==== Provided text

Last Stand recently joined National Parks Conservation Association and several other not-for-profit organizations in submitting comments to the U.S. Nuclear Regulatory Commission regarding Florida Power and Light’s request to extend the license to operate Units 3 & 4 at Turkey Point. The letter requests particular emphasis in the National Environmental Policy Act review process to Turkey Point’s close proximity to National Parks and protected areas, the problems currently experienced with operating the cooling canal system and the location’s vulnerability to sea level rise and storm surge. The full text of the letter follows:

On behalf of the undersigned environmental organizations and our millions of members and supporters throughout the country, we thank you for the opportunity to provide comments as part of the scoping process for the Turkey Point Nuclear Plant Units 3 & 4 Subsequent License Renewal application, Nuclear Regulatory Commission (NRC) Docket ID NRC-2018-0101. We are committed to ensuring the protection of our water resources, national parks, and broader ecosystem health from harmful environmental impacts associated with the current and future operations of Turkey Point Nuclear Power Plant. As part of the National Environmental Policy Act (NEPA) review process, we strongly urge you to conduct an in-depth analysis of the environmental impacts associated with the continued operation of Turkey Point’s Units 3 & 4 on pollution emanating from the facility’s cooling canal system (CCS) and the plant’s vulnerability to sea level rise and storm events.
Turkey Point is located in close proximity to a number of protected areas, including the Biscayne Bay Aquatic Preserve, Crocodile Lake National Wildlife Refuge, Florida Keys National Marine Sanctuary, and two national parks. West of Turkey Point is Everglades National Park, recognized as a UNESCO World Heritage Site and an International Biosphere Reserve. Biscayne National Park, located directly east of Turkey Point, is one of our largest marine national parks, and home to incredible biodiversity and important marine and wetland habitat. Not only do these areas protect our environment, they are also hugely important to the local economy. In 2017, Biscayne and Everglades National Parks generated nearly $183 million of economic output from almost 1.5 million visitors. Our organizations have a strong interest in protecting the health of South Florida’s environment and therefore urge you to include a thorough examination of any environmental impacts to these natural areas that may arise from the Subsequent License Renewal of Turkey Point Units 3 & 4.

========

» What to produce
Please carry on writing the Turkey Point letter, starting right after its last sentence. The data after this point has nothing to do with the Turkey Point letter.

==== Provided records

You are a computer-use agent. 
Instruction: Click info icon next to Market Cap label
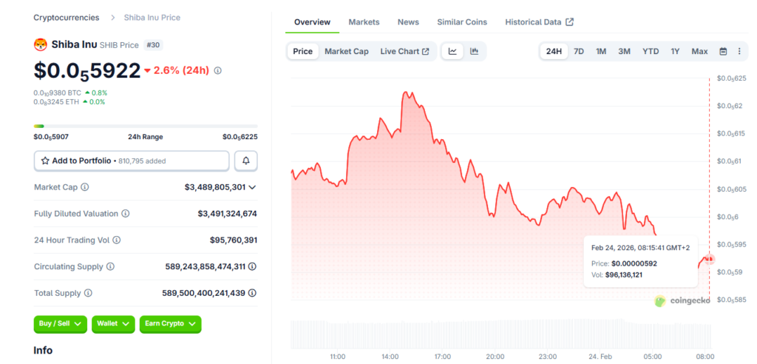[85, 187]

========
==== Provided records

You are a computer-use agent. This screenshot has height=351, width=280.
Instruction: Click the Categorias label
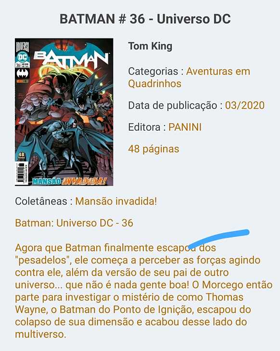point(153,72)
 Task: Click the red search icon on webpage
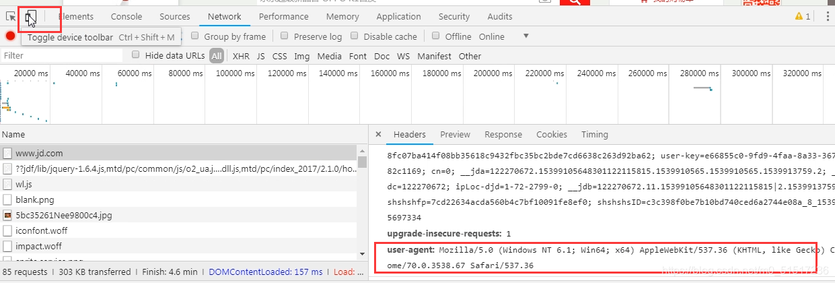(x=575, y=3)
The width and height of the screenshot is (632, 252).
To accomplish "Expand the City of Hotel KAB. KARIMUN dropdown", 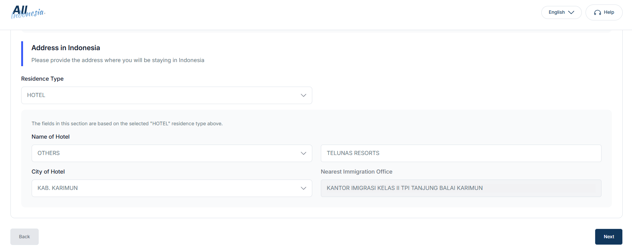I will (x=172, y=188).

========
==== Provided records

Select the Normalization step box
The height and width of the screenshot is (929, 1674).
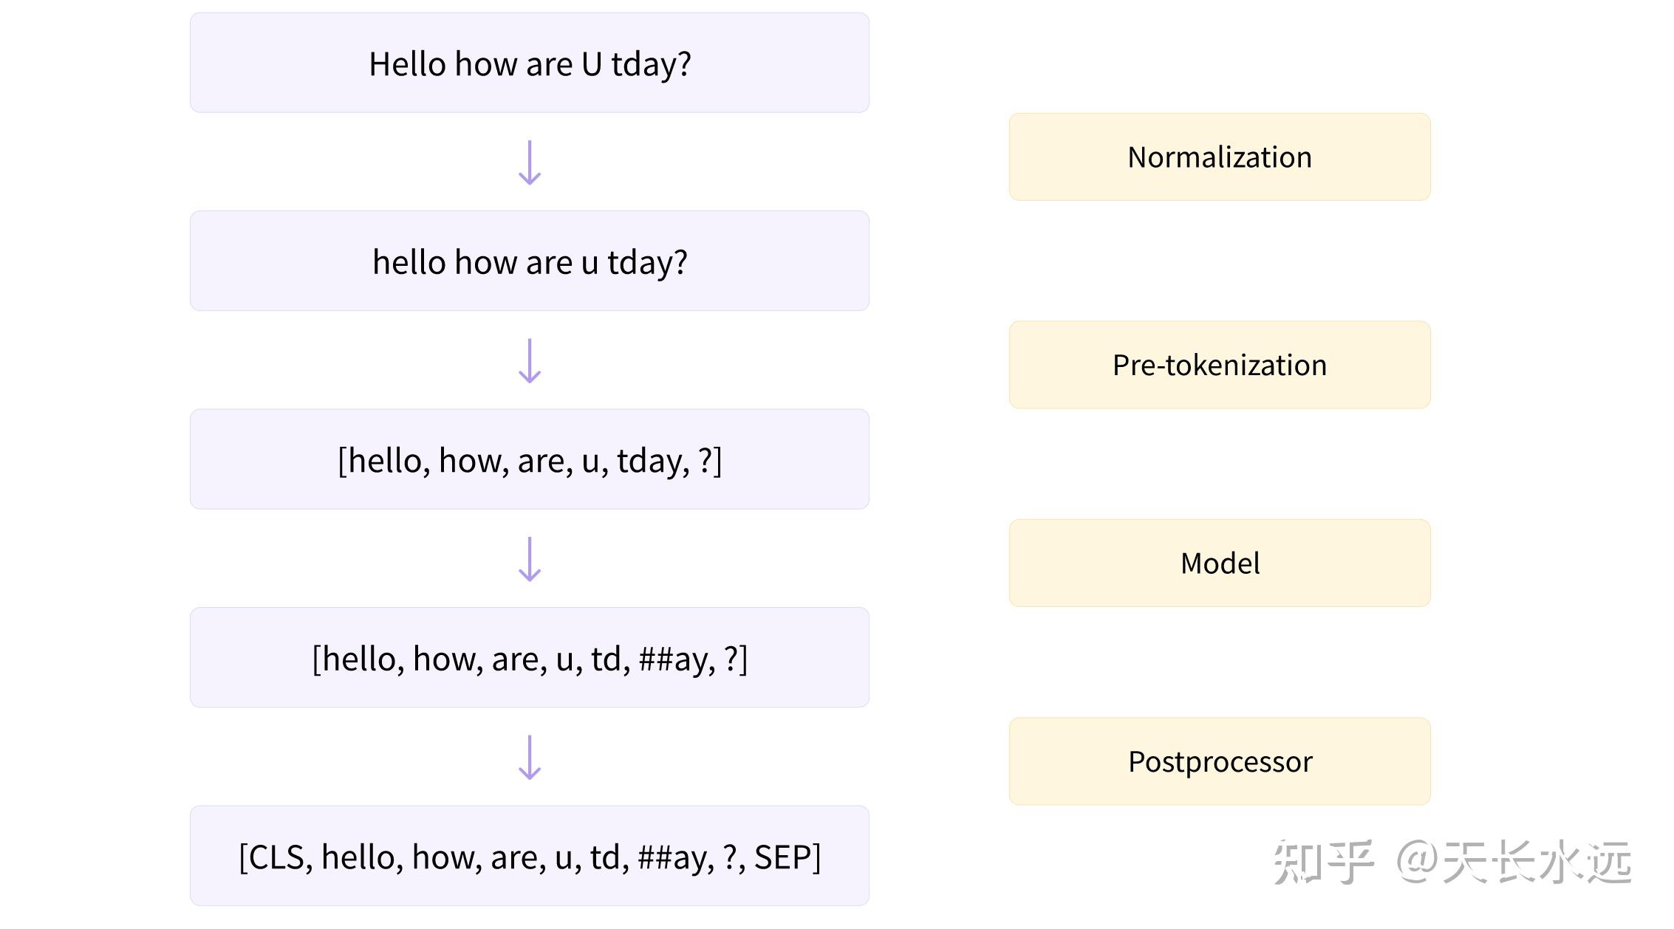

========

» Task response
Turkey Point is unique among nuclear power plants in that it uses an unlined system of cooling canals to cool water from plant operations. Over the years, hypersaline water has seeped from the CCS into the underlying Biscayne Aquifer, generating a hypersaline plume of water that is spreading west towards our wellfields and east under Biscayne National Park. CCS water containing high levels of nutrients has also been detected in the surfaces waters of Biscayne Bay. The addition of excess nutrients into the nutrient-limited waters of Biscayne Bay and Biscayne National Park has the potential to stimulate algal growth, which could lead to toxic algal blooms. Maintaining the health of South Florida’s waters is critical to ensuring the future of our environment and our communities and CCS pollution must be addressed over the long-term. Accordingly, we strongly urge you to include an in-depth analysis of the environmental impacts of the continued operation of Units 3 & 4 and the CCS in the NEPA review process.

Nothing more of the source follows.